Apollinaire Scherr - Dance Critic, Financial Times; Adjunct Professor of English and Dance, FIT, Montclair State, Hunter College

Dances in Photographs: Martha Graham, Barbara Morgan, and the Modern in Modern Dance

The impetus for Scherr's research is Barbara Morgan's 1941 monograph, Martha Graham: Sixteen Dances in Photographs. This "collaboration," as Graham described it, covered only five years in her career, yet it generated a lasting Graham iconography. Scherr will consider Morgan's Graham against alternative versions that the Library's vast collection of Graham photographs of this period proposes. The goal: a prismatic view of dance modernism.

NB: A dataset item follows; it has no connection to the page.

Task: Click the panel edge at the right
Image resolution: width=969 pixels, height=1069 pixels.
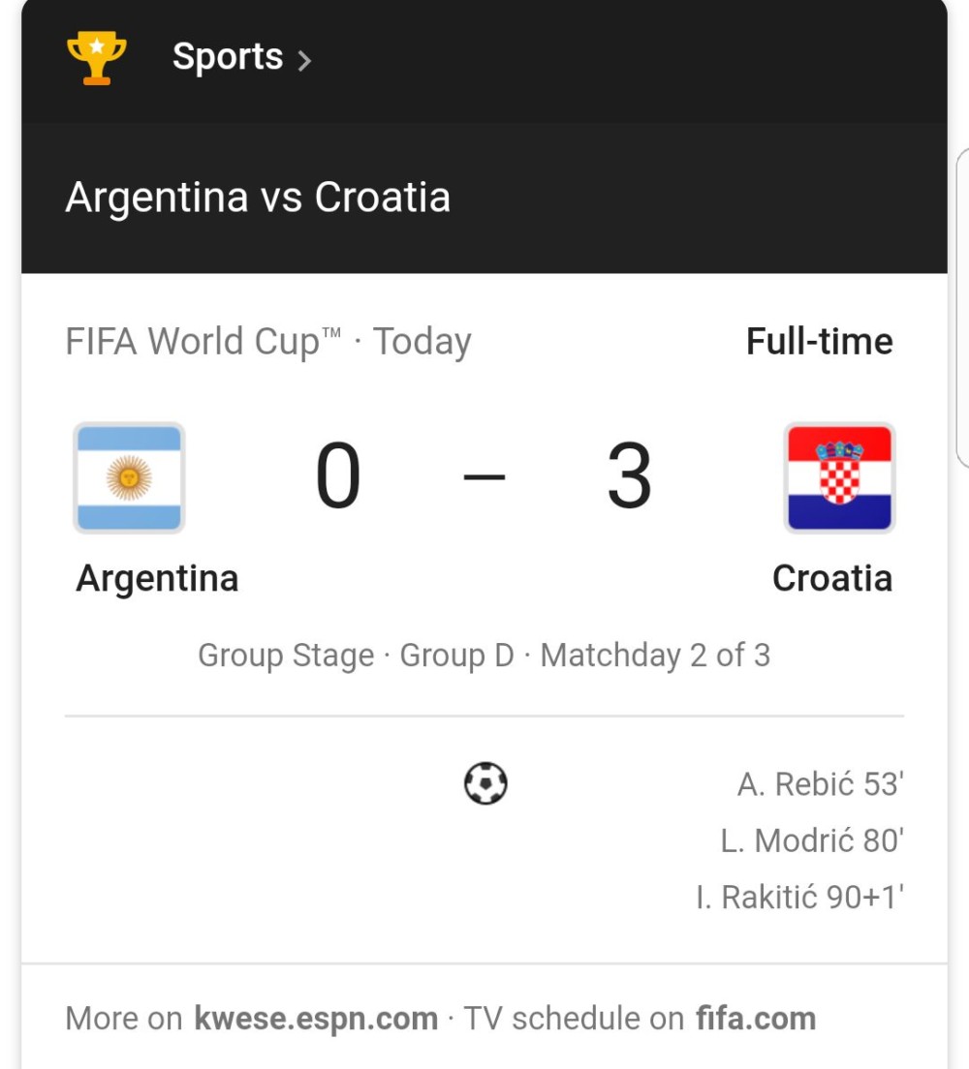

Tara Aisha Willis - Associate Curator of Performance, Museum of Contemporary Art Chicago

Dancing Black/Dancing Blackness: Kinetic Theorizations of Race in Contemporary Choreographies

Willis will undergird her analyses of how lived experience, discourse, and lineage appear in several recent, often improvisational, performances by black dance artists with archival research on how experiments by black choreographers were presented, perceived, and framed in 1980s-90s New York City. Seeking evidence of the shifts in categorization used to define and historicize the intersection of racialized experience and ambiguous choreographic practices, Willis will attend to the sociopolitical contexts in which artists created their work to form non-linear histories. Additional curatorial research into solos by a range of artists will trace trajectories of relation and transmission from 1960-90 to current restaging practices, across lines of racial, formal, and geographic distinction.

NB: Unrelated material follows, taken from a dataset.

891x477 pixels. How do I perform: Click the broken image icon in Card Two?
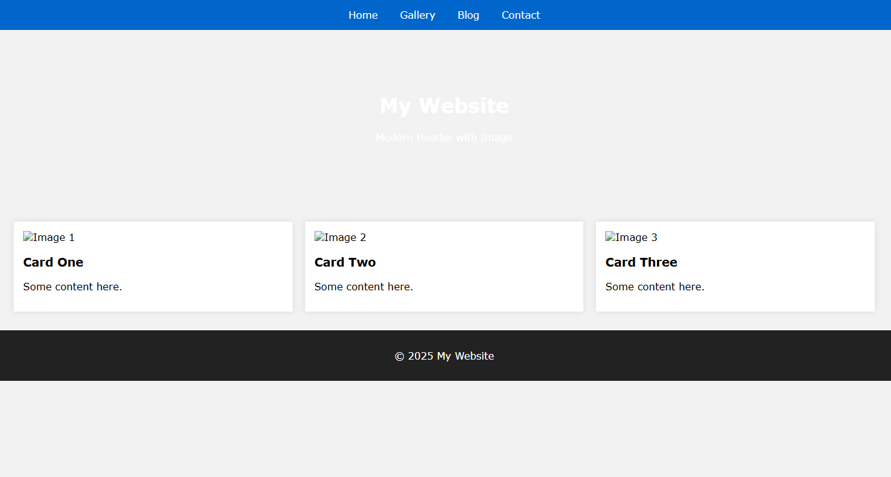[x=319, y=237]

Elizabeth Zimmer - Dance Writer

Selma Jeanne Cohen, Foremother

Zimmer's research into Selma Jeanne Cohen will retrace and analyze the personal and professional steps that made Cohen a pioneer in the field of dance history, theory, and philosophy, and re-establish her as a resource for young scholars and dance audiences.

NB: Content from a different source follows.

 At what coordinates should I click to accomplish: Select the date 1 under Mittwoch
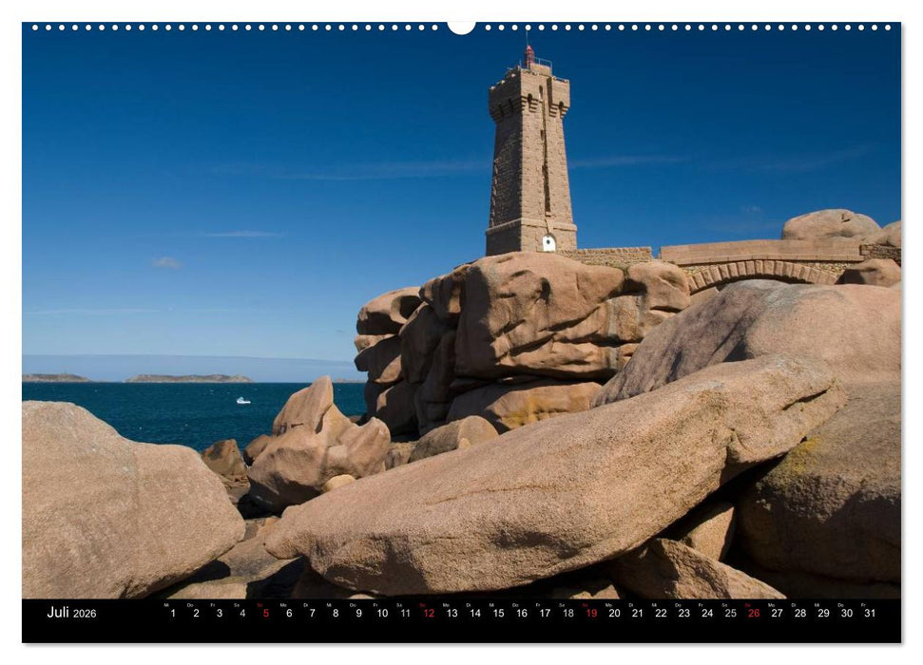click(171, 613)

Press Contact: Nora Lyons/noralyons@nypl.org

About The New York Public Library For The Performing Arts, Dorothy and Lewis B. Cullman Center

The New York Public Library for the Performing Arts houses one of the world’s most extensive combinations of circulating, reference, and rare archival collections in its field. These materials are available free of charge, along with a wide range of special programs, including exhibitions, seminars, and performances. An essential resource for everyone with an interest in the arts — whether professional or amateur — the Library is known particularly for its prodigious collections of non-book materials such as historic recordings, videotapes, autograph manuscripts, correspondence, sheet music, stage designs, press clippings, programs, posters and photographs. The Library is part of The New York Public Library system, which has 92 locations in the Bronx, Manhattan and Staten Island, and is a lead provider of free education for all.